2. Reduce color. In this stage we convert our image to grayscale. Removing all the color enables us to process less data much faster and put more emphasis on the structural similarities in the image.

image = image.convert("L")

3. Calculate the average pixel color.

image_pixels = list(image.getdata())
avg_pixel_value = float(sum(pixels)) / len(pixels)

4. Calculate the final image hash.

hash_bits = "".join(['1' if pixel > avg_pixel_value else '0' for pixel in image_pixels])
hex_hash = str(hex(int(hash_bits, 2))).upper()
print hash_bits, hex_hash
# Output
1111100011110010010111110011110010011110110001001111000011111000 0XF8F25F3C9EC4F0F8L

Now, let’s take the following modified, but similar image and run aHash on it:

hash_bits = "".join(['1' if pixel > avg_pixel_value else '0' for pixel in image_pixels])
hex_hash = str(hex(int(hash_bits, 2))).upper()
print hash_bits, hex_hash
# Output
1111100011110010010111110011110010011110110001001111000011110000 0XF8F25F3C9EC4F0F0L

As you can see, the hash changed from 0xF8F25F3C9EC4F0F8 to 0xF8F25F3C9EC4F0F0 — a change of a single bit. So in order to compare how similar the two images are — we need to calculate the number of different bits in the resulting hash. This number is also called the Hamming Distance. The lower the distance, the more similar the images are.

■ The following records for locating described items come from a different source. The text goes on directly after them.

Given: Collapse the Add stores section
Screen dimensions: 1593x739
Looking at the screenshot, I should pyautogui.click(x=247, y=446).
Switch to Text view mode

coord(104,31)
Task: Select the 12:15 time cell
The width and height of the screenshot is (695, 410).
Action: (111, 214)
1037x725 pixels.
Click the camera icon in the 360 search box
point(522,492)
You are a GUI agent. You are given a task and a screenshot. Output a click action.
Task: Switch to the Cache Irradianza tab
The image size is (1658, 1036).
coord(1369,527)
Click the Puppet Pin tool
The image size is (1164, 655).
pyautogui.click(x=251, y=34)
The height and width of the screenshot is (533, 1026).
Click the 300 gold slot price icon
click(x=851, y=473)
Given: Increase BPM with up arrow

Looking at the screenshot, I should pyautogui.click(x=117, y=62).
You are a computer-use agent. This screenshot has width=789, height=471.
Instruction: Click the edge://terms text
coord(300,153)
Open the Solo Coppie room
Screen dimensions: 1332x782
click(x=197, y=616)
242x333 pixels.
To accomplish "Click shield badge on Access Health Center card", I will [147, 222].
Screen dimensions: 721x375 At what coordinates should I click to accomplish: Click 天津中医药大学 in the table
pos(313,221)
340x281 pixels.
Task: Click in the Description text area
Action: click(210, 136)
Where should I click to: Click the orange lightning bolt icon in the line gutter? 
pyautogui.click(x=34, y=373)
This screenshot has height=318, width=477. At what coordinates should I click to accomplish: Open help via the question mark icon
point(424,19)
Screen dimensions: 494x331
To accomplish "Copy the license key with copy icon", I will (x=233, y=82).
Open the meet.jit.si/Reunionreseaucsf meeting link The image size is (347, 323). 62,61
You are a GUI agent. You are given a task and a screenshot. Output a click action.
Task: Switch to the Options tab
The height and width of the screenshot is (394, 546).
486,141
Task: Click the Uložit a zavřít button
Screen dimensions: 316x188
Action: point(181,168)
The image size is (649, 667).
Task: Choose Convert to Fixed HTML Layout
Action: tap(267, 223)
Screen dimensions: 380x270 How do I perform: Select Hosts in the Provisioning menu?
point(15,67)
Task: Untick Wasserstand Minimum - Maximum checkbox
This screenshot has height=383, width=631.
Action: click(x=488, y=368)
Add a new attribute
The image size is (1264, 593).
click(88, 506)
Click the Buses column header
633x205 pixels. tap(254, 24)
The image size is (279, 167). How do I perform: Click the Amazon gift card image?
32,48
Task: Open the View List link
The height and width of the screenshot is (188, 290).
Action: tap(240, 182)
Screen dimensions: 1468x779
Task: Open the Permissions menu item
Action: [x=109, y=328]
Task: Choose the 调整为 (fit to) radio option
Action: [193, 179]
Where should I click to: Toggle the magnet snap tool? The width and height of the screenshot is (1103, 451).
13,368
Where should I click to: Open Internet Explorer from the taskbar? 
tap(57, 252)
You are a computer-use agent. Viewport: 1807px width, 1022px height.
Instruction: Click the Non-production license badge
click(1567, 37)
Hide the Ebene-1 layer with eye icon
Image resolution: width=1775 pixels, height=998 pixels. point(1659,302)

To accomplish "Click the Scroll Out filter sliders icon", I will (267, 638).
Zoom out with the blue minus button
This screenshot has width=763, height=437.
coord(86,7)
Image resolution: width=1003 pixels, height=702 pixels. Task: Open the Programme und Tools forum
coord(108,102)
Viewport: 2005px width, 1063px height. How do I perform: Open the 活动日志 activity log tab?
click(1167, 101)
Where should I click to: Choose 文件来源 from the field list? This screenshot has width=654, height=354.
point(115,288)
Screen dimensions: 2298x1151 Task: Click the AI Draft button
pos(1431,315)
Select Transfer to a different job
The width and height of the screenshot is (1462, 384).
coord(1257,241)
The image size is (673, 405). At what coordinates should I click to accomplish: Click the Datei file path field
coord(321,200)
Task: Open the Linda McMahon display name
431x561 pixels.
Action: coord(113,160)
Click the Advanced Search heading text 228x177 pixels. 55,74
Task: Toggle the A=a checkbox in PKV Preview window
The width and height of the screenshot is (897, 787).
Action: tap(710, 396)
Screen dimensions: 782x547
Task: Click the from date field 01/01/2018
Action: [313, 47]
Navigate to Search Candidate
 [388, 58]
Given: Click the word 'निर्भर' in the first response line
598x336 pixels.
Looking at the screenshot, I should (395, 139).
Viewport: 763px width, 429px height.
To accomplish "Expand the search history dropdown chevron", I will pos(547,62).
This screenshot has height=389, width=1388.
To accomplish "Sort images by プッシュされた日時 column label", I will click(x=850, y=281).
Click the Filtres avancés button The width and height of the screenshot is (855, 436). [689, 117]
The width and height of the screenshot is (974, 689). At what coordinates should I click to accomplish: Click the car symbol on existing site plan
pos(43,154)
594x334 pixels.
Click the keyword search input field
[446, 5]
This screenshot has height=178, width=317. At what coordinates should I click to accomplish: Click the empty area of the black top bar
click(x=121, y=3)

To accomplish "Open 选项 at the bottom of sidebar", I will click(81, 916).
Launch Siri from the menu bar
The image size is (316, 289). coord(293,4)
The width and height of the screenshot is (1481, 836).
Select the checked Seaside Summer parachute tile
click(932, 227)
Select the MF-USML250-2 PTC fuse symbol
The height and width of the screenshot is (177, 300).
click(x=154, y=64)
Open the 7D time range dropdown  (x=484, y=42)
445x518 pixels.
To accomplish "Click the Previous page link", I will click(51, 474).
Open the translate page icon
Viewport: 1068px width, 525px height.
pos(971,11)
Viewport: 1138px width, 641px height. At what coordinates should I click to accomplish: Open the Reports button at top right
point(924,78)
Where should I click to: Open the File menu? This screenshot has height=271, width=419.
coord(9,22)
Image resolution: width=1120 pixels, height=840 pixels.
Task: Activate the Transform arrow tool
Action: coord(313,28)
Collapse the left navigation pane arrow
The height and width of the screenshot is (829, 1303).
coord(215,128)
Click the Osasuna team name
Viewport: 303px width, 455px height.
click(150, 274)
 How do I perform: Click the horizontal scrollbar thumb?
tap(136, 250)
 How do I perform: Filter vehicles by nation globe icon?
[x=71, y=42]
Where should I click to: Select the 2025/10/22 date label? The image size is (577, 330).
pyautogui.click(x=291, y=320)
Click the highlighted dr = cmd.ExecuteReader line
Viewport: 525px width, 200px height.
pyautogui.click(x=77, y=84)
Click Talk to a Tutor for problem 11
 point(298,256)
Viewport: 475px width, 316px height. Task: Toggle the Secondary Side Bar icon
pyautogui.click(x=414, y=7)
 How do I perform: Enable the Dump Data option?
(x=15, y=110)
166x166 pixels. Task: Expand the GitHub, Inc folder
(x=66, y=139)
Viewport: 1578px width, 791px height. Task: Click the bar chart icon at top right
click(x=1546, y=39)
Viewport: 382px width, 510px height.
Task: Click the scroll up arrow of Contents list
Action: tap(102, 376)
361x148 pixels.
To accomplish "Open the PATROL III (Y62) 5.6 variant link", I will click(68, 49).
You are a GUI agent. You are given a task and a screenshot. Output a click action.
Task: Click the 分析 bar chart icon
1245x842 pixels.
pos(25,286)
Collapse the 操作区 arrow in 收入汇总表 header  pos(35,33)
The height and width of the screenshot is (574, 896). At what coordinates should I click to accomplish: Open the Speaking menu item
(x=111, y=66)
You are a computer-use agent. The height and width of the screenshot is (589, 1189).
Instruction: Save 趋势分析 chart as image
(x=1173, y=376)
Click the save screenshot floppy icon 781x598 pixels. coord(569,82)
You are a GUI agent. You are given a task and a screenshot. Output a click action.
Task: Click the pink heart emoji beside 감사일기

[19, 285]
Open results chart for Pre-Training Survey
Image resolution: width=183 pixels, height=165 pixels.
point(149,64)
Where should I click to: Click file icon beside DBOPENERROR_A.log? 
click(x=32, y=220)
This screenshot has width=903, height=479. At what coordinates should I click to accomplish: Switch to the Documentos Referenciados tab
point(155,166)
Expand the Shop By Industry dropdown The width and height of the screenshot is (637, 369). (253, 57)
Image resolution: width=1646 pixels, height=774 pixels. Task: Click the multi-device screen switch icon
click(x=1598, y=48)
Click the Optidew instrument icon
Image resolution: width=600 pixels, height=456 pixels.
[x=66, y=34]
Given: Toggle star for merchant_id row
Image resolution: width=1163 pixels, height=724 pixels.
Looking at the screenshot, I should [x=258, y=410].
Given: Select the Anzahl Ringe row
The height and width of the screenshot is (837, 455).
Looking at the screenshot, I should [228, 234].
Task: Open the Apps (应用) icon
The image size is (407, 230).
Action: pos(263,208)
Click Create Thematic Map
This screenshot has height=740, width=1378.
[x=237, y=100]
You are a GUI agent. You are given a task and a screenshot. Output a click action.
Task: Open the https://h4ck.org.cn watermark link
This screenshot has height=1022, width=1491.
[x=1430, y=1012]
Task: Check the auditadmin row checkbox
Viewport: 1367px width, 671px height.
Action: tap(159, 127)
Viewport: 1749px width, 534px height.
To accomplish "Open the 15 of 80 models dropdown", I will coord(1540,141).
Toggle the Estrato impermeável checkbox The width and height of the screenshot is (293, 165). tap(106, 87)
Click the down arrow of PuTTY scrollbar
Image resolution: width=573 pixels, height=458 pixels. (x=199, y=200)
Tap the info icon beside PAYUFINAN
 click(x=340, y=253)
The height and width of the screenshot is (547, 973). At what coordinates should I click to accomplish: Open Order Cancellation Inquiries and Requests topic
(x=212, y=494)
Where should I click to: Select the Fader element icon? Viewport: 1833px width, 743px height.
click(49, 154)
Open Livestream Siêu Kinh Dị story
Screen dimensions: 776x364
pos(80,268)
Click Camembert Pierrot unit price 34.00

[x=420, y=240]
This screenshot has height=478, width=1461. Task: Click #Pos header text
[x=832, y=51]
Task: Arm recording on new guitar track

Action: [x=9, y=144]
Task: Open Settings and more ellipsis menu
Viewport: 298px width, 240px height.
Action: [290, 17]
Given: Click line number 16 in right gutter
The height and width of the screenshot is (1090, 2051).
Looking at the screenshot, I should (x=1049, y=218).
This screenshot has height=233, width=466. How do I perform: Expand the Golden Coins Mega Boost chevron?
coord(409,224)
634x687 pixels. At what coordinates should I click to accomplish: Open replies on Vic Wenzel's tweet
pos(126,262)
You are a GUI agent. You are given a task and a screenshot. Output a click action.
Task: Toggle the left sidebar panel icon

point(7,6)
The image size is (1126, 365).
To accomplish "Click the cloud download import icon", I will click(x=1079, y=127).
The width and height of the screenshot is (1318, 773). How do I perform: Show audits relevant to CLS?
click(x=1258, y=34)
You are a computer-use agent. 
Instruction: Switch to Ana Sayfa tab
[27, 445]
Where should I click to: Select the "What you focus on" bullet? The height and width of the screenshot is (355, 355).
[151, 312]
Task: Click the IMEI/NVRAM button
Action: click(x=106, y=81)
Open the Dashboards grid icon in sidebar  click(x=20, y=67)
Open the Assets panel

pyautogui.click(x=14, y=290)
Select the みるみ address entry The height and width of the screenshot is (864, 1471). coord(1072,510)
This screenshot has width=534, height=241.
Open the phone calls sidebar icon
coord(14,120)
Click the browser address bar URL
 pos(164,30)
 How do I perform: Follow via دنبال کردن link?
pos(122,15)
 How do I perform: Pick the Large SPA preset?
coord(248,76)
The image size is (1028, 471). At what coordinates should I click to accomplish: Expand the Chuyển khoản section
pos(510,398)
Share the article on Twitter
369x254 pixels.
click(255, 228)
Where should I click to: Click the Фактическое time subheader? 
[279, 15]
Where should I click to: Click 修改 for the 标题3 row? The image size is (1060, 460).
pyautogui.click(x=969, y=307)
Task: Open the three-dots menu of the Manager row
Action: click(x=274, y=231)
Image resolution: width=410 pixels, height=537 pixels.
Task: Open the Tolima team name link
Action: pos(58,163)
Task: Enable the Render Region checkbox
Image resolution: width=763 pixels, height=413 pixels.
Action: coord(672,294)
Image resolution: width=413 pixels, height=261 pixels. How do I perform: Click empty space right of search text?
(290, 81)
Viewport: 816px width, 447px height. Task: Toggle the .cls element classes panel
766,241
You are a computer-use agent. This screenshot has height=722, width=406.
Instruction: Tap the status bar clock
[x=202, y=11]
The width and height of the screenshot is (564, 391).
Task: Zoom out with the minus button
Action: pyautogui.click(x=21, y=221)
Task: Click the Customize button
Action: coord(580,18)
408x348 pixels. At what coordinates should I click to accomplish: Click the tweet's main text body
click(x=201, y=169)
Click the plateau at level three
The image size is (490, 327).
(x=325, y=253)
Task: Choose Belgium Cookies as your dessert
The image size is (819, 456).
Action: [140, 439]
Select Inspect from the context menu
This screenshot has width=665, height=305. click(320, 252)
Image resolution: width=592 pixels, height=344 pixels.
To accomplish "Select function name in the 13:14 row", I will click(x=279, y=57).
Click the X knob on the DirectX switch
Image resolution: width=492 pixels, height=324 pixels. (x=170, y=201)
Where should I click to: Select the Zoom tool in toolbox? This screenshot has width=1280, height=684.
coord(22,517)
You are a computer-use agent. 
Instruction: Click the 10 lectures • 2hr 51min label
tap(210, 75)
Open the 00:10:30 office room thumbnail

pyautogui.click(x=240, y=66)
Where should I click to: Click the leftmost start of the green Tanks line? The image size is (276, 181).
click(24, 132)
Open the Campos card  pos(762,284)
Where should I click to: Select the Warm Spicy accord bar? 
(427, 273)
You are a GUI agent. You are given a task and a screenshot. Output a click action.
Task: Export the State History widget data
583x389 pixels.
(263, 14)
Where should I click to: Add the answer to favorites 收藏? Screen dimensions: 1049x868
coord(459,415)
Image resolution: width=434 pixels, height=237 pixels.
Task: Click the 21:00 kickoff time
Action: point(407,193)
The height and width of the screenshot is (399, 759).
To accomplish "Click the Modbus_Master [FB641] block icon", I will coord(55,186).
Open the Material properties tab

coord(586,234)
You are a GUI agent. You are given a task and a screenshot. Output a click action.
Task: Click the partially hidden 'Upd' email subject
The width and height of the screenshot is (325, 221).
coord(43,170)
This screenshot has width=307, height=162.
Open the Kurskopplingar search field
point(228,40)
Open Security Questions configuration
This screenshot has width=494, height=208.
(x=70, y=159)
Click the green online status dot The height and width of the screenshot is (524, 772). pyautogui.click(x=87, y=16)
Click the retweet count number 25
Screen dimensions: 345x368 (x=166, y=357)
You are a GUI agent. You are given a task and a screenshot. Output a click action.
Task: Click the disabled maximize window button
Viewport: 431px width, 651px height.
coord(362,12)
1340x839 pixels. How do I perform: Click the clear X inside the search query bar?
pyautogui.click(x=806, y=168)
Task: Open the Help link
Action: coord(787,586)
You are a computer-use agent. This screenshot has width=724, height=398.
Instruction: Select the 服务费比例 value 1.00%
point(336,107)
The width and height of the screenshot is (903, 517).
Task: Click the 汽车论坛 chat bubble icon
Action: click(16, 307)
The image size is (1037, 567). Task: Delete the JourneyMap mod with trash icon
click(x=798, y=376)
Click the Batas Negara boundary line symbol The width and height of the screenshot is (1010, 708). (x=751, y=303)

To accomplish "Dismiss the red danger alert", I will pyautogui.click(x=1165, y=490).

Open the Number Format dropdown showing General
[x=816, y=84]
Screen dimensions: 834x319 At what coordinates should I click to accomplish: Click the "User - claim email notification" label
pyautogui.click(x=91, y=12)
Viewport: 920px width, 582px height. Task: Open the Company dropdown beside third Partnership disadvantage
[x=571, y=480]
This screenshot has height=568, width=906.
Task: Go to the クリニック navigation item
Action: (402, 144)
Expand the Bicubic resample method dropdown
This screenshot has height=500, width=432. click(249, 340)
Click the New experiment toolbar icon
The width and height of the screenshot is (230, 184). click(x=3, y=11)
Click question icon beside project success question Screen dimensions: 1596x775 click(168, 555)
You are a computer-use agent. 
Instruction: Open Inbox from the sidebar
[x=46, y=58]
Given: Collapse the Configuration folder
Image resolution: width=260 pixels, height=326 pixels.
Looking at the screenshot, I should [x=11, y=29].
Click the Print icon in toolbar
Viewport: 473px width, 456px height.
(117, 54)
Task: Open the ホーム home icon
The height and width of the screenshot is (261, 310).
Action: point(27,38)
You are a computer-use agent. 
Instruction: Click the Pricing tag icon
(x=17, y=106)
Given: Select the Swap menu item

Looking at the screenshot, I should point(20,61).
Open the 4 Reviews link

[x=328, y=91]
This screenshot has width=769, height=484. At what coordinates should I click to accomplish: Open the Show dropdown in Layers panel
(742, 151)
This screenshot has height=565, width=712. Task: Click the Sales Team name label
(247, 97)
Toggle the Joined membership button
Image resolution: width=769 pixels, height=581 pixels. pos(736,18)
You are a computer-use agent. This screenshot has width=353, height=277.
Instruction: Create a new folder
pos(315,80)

This is our final aHash function:

But instead of implementing aHash ourselves, we can use the amazing imagehash Python package. With imagehash, it’s very simple to calculate the aHash:

imagehash.average_hash(my_image)

Now, let’s look at another hashing algorithm — dHash. While aHash uses the average pixel values to calculate the hash and is very fast, it can generate a lot of false positives. dHash, by using gradients instead of calculating the average pixel value, gains a huge advantage — it operates at about the same speed as aHash, but yields far fewer false positives. This is how dHash operates:

  1. Reduce Size.
  2. Convert to grayscale.
  3. Calculate the differences between adjacent pixels — if pixel number 1 is smaller than pixel number 2, mark as “1”, else “0”.
  4. Calculate hash.

For example, this is the result of running dHash on the above two images:

print imagehash.dhash(original_image)
print imagehash.dhash(best_plane_ever_image)
# Output
0b677d9a2429230d
0b677d9a24292305

We can see that the Hamming Distance between the two hashes is once again a single bit.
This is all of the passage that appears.